取り組む課題 → 以下に掲載する、がん治療と免疫に関するインタビュー記事を、最後の文の次から書き進めてください。

【2017年5月】特別インタビュー
飯塚 啓介 先生
「免疫」と「温活」の
大切さを聞く
これまでのがん治療には、手術療法と放射線療法、それに抗がん剤を用いた化学療法の3つがありました。最近ではこれに加えて、人間が本来もっている免疫力を高める免疫療法が注目されており、実際効果をあげています。その免疫力を重視した治療を実践されている飯塚啓介先生(Aiクリニック院長)にお話をうかがいました。
そもそもがんはどうして起こるのですか?
ステップセオリーという考え方があります。以前は、検査をしたとき「ポリープです。がんではなくてよかった」と言っていましたが、現在は、たとえポリープでも遺伝子の異常が加わるとがんになると考えるようになりました。つまり、良性と悪性は異なるものではなく、良性のものでも場合によってはがんに移行する可能性があります。
そのきっかけとなるのが炎症です。炎症が起こると、それを防ごうとして免疫細胞である白血球が働きます。その際に活性酸素が発生し、遺伝子に突然変異が起こる危険性が高まり、遺伝子に異常が起こると細胞ががん化するのです。
遺伝子が突然変異を起こす要因として、紫外線や偏食、喫煙などがありますが、中でも、ストレスに注意しなければなりません。ストレスがかかると副腎皮質ホルモンが分泌され、それとともに活性酸素も発生します。胃がんを例にすると、ピロリ菌が原因として注目されていますが、ピロリ菌だけではなく、何らかの原因で胃が刺激を受けて、それにより慢性の炎症が起これば、がんになる危険性は高まるのです。
がんは早期発見、早期治療が重視されていますが、がん検診は受けたほうがいいですか?
うちのクリニックでは遺伝子検査を行なっています。がん関連遺伝子の突然変異の度合いをみて、将来どのようながんになりやすいのかのリスク評価をしています。リスクの高い人には予防治療をしています。
がんになった場合も、遺伝子の型によって最適の薬が異なることがよくあります。PETやCTなどの検査で、がんが影として映るのは5ミリが限界です。5ミリといえば、約100億個のがん細胞があり、決して最近できたものではありません。発生して5年や10年は経過しており、とても早期発見とはいえないのです。これまでは、がんの遺伝子検査といえば、直接がん組織を採取しなければならず、例えば、肺がんの場合、肺まで管を通すとても辛い検査でした。近い将来、リキッドバイオキシーといって、血液や尿からがんのRNAを直接検出できるようになります。将来は、手軽にがんの早期発見が可能となるでしょう。
がん治療の現状はいかがでしょうか?

抜粋データ →
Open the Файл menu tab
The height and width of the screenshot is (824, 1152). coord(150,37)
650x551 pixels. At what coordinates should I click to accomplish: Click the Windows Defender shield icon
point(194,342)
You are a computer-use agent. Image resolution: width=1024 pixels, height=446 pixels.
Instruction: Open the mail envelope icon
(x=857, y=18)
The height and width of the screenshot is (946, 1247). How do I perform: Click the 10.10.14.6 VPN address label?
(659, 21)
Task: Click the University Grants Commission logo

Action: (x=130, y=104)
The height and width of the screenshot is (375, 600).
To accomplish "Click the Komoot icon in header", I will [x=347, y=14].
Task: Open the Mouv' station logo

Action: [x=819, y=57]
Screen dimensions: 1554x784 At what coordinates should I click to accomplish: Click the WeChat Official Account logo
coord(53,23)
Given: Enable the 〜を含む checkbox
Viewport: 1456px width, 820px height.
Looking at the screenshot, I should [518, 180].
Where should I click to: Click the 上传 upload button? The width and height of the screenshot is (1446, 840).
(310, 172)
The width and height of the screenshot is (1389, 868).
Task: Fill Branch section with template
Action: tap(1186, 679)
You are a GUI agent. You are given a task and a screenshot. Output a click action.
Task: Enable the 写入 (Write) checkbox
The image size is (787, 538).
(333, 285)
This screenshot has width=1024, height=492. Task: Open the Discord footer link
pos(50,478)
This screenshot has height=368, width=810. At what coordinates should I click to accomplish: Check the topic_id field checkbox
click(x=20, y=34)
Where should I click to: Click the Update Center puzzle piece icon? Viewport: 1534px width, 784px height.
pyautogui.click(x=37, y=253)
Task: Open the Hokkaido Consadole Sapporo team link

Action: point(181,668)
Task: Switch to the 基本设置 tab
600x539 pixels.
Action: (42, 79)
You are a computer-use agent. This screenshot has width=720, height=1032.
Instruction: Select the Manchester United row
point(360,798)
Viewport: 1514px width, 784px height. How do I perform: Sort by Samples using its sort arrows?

回答は以下 →
手術療法と放射線療法、化学療法に加えて、第4の治療法として免疫療法が脚光を浴びており、今後はこれにウエイトが置かれていくでしょう。私たちにできることは、人間が本来もっている免疫力を活性化させることです。私たちの体の中では、毎日3,000〜5,000個の異常細胞が生まれていますが、すぐにがんにならないのは免疫力が備わっているからです。
白血球の中のリンパ球の数が多いこと、がん細胞を攻撃するNK細胞のファンクション(機能)が十分であること、がんを攻撃するT細胞が十分にあることなどを免疫力が活性している状態といいます。患者さんのリンパ球とがん細胞を培養して、どれくらいの割合でがん細胞を死滅させられるかを調べる検査がありますが、がん患者さんは10%くらいに低下することも珍しくありません。元気な人なら30~40%ありますので、がんを防ぐ免疫力がどれくらい備わっているかを知る大きな指標になります。
先生はバイオブラン(RBX)を患者さんに勧められていますが、その理由をお聞かせください。
これまで健康食品はいろいろと試してきました。キノコ類に含まれるβグルカンはそこそこよかったです。プロポリスには殺菌作用があるようですが、がんには効果はありません。もっともよいとされるのはブラジル産ですが、生産量をはるかに超える量の製品が出まわっていました。いかにいかがわしいものが多いかということでしょう。フコイダンも免疫を高める効果があります。
バイオブランは、自分なりにはっきりしたデータがとれました。大和薬品さんはまじめな会社で、製造過程がしっかりしていますし、効果も予測できます。免疫は多くの病気にかかわっていますから、それらの予防という点でバイオブランを飲むといいのではないでしょうか。
先生は、免疫力を高めるために、体温を上げることも大事だと主張されています。
体温が35℃台ではリンパ球はうまく働きません。体を温めて、体温を高めたほうがリンパ球は活性化され、免疫力は高まります。ストレスがかかると、末梢血管が収縮し、体温も下がってしまいますから、体温を維持するためにもストレスがかからないような生活を心がけて、もしストレスを抱えた場合は解消する必要があるでしょう。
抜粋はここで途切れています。